La censura è inammissibile, essendo noto che il ricorso per cassazione deve investire statuizioni e questioni che abbiano formato oggetto del giudizio di merito, onde non sono prospettabili, in sede di legittimità, questioni nuove o nuovi temi di contestazione, involgenti accertamenti di fatto, demandati al giudice del merito (per tutte, Cass. 10111-96): dalla sentenza impugnata, invero, non risulta che la questione dell’intestazione delle licenze al solo Alfredo Alario sia stata dedotta nel giudizio di merito; potendosi aggiungere, per mera completezza, che l’intestazione di una licenza non rileva per escludere l’esistenza di una società di fatto, al ricorrere degli elementi fondamentali per la sua configurabilità.
Con il quinto mezzo il ricorrente denunzia violazione dell’art. 2697 c.c. sotto altro profilo, la Corte territoriale avendo conferito rilevanza probatoria ad elementi (l’inserzione nell’elenco telefonico, il modulo contrattuale, la contitolarità dei conti correnti bancari ed i libri contabili che erano soltanto cartacei.

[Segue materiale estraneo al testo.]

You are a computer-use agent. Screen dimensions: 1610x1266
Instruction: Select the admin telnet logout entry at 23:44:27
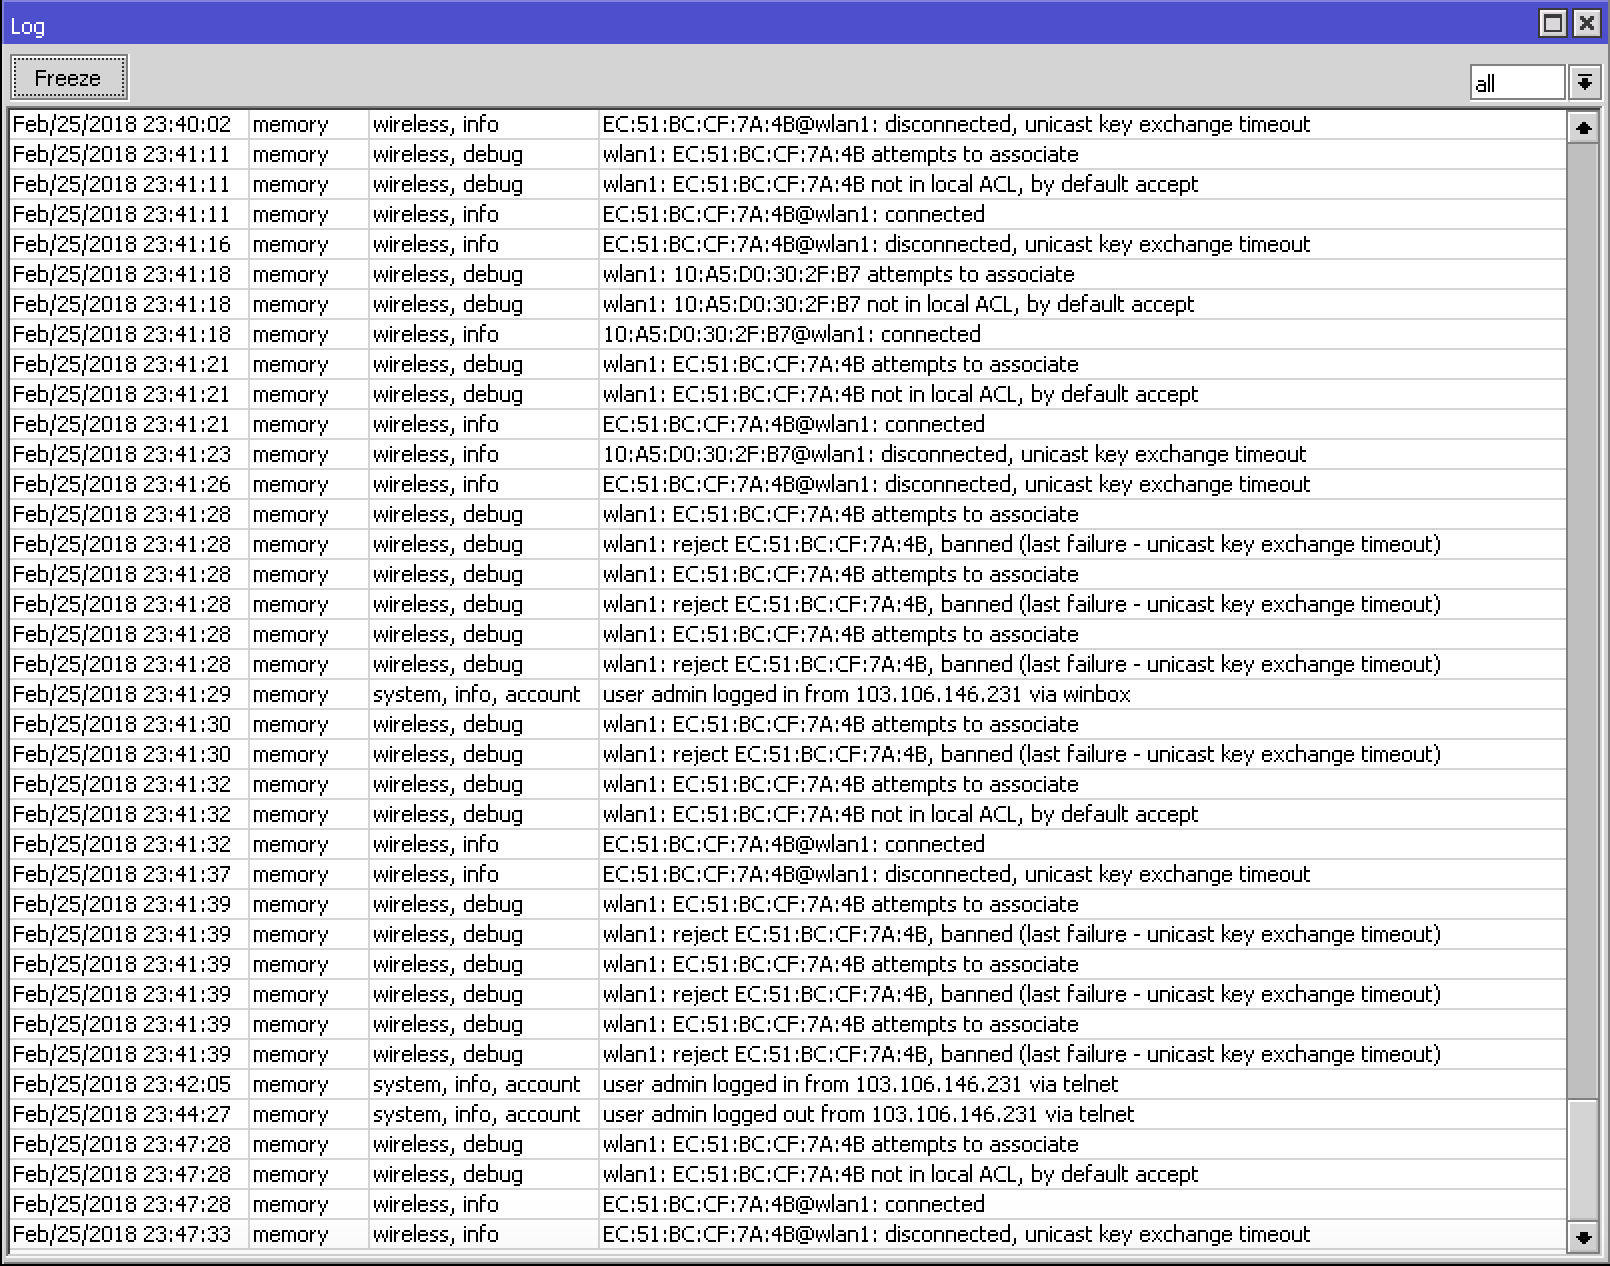[x=867, y=1114]
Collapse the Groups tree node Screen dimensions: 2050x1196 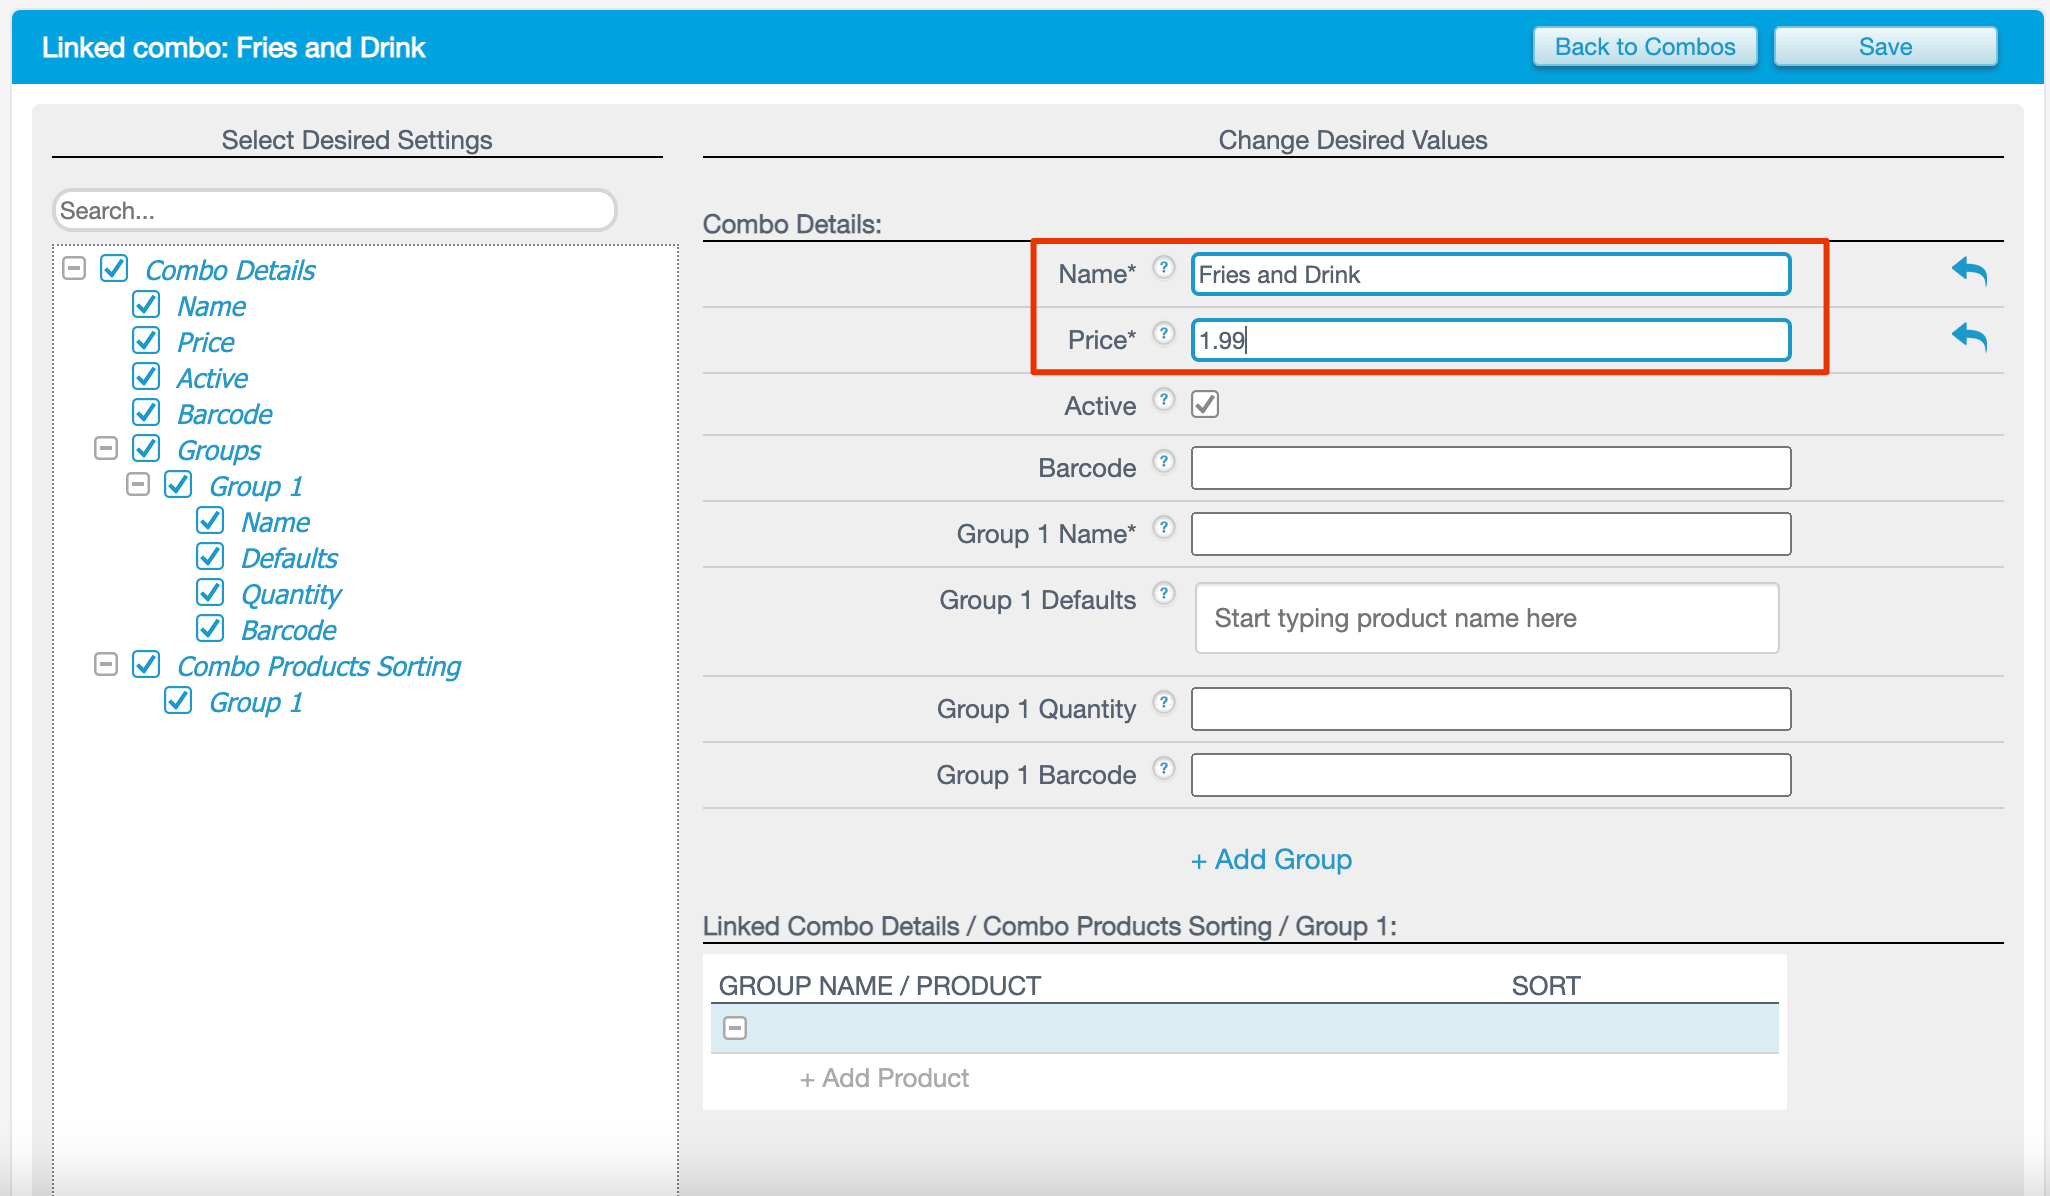(x=106, y=449)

In ordine alla correttezza giuridica della valutazione che di tali elementi il giudice di merito ha dato, al fine di ritenere l’esistenza di una società di fatto anche per l’impresa di onoranze funebri, può non rimandarsi a quanto già osservato: la censura è, pertanto, infondata, dovendosi anche rilevare che essa sembra prospettare un’illogica irrilevanza probatoria di elementi documentali, quasi che non possano costituire, per il giudice, legittima fonte di convincimento.
Con il sesto motivo, infine, il ricorrente denunzia ulteriore violazione dell’art. 2697 c.c., lamentando la mancata ammissione della prova testimoniale, volta a dimostrare l’esistenza di un’associazione in partecipazione per la gestione dell’impresa di onoranze funebri.
Anche tale doglianza 6 priva di fondamento, atteso che la Corte di merito ha motivatamente escluso si potesse configurare un’associazione in partecipazione per l’attività di pompe funebri, essendovi un fondo comune e la contitolarità dell’impresa, ossia l’”affectio societatis”: così statuendo, ha fatto corretta applicazione del principio secondo cui il contratto di associazione in partecipazione si differenzia da quello di società proprio per la mancanza di un patrimonio comune e per la non assunzione, sempre in comune, della responsabilità e dei rischi dell’impresa (tra le altre, Cass. 6610-91 e 5518-81). Ne deriva che il giudice di merito ha esattamente negato ingresso alla prova testimoniale.
In conclusione, il ricorso va rigettato.
Sussistono giusti motivi per compensare interamente le spese del giudizio di legittimità.
P.Q.M.
La Corte rigetta il ricorso e compensa per intero le spese del giudizio di cassazione.